Wednesday, September 12, 2012

A dying pronoun?

An headline in the Kansas City Star (you mean you don't read the Kansas City newspapers?) caught my eye: "Hallmark drives another nail in dying pronoun's coffin." The author, James A. Fussell, writes that the Hallmark Channel is promoting the premiere of an original movie entitled, "I Married Who?" Fussell states that Hallmark (headquartered there in Kansas City) knows that the title should be "I Married Whom?" but they just don't care. Fussell continues:

"Oh sure, it was important to Ernest Hemingway when he wrote “For Whom the Bell Tolls” more than 70 years ago.

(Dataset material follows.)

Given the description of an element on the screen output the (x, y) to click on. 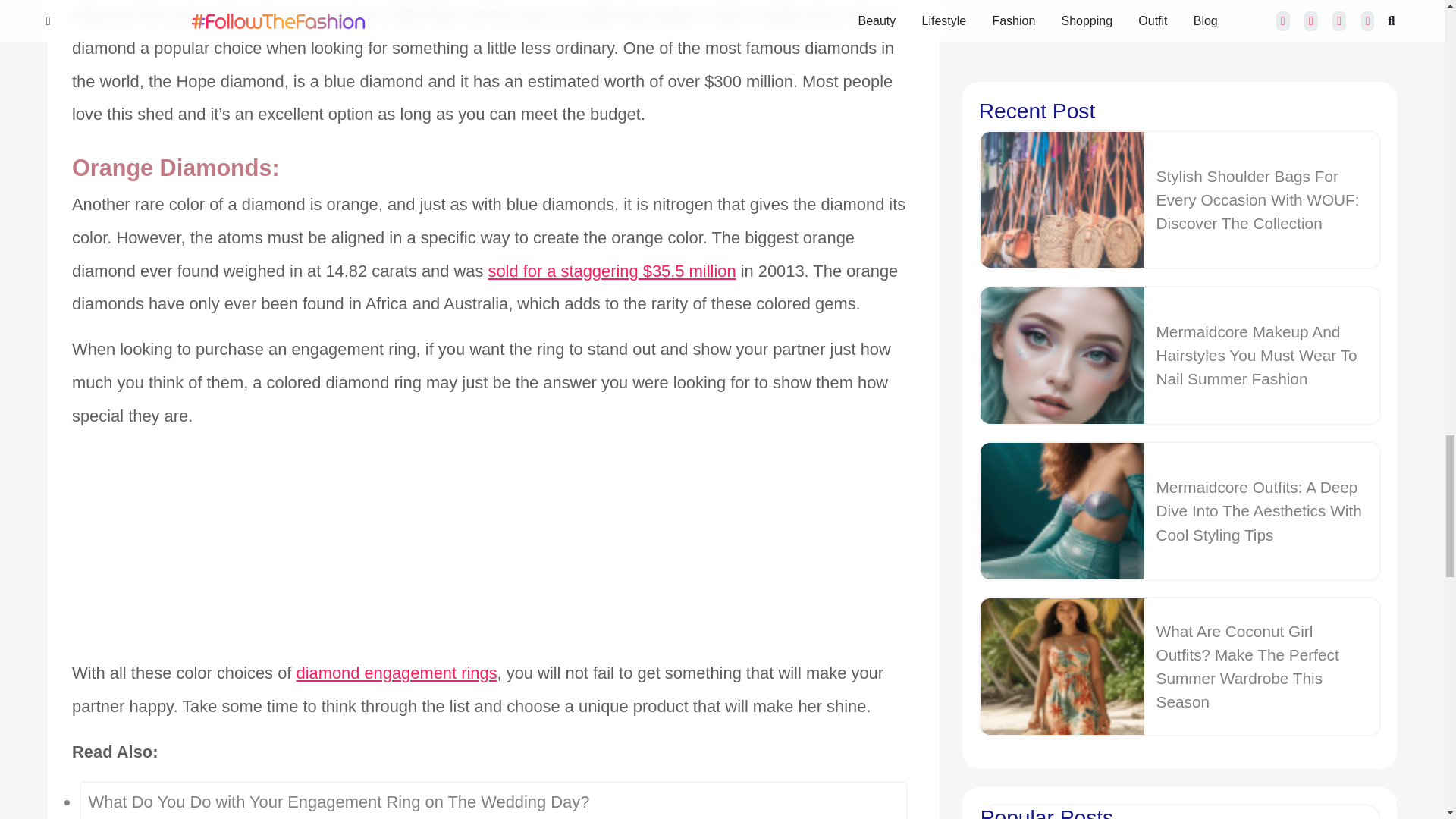
What Do You Do with Your Engagement Ring on The Wedding Day? (493, 800)
diamond engagement rings (395, 673)
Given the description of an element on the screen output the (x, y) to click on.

We still teach “whom” in high school and use it as a salutation in letters to unknown recipients. And we might drop an “Ask not for whom the bell tolls, it tolls for thee,” misquote of a John Donne poem into casual conversation. But, you know, whom really cares, right?"
There's a lot more in the article about this disappearing pronoun, but I've probably antagonized English teachers that are near and dear to me enough. So I leave you with this list:

RIGHT BUT WRONG
Many well-known songs and phrases use the incorrect “who,” but who could argue in favor of these grammar fixes?

  • Whom do you Love?” — Bo Diddley (and George Thorogood)
  • “Two, four, six, eight, whom do we appreciate?”
  • “Who Made Whom?” — AC/DC
  • “Who’s Zoomin’ Whom?” — Aretha Franklin
  • “Whom you gonna believe, me or your own eyes?” — Chico Marx (impersonating Groucho in “Duck Soup”)
  • “Whom ya gonna call? Ghostbusters!” — Ray Parker Jr.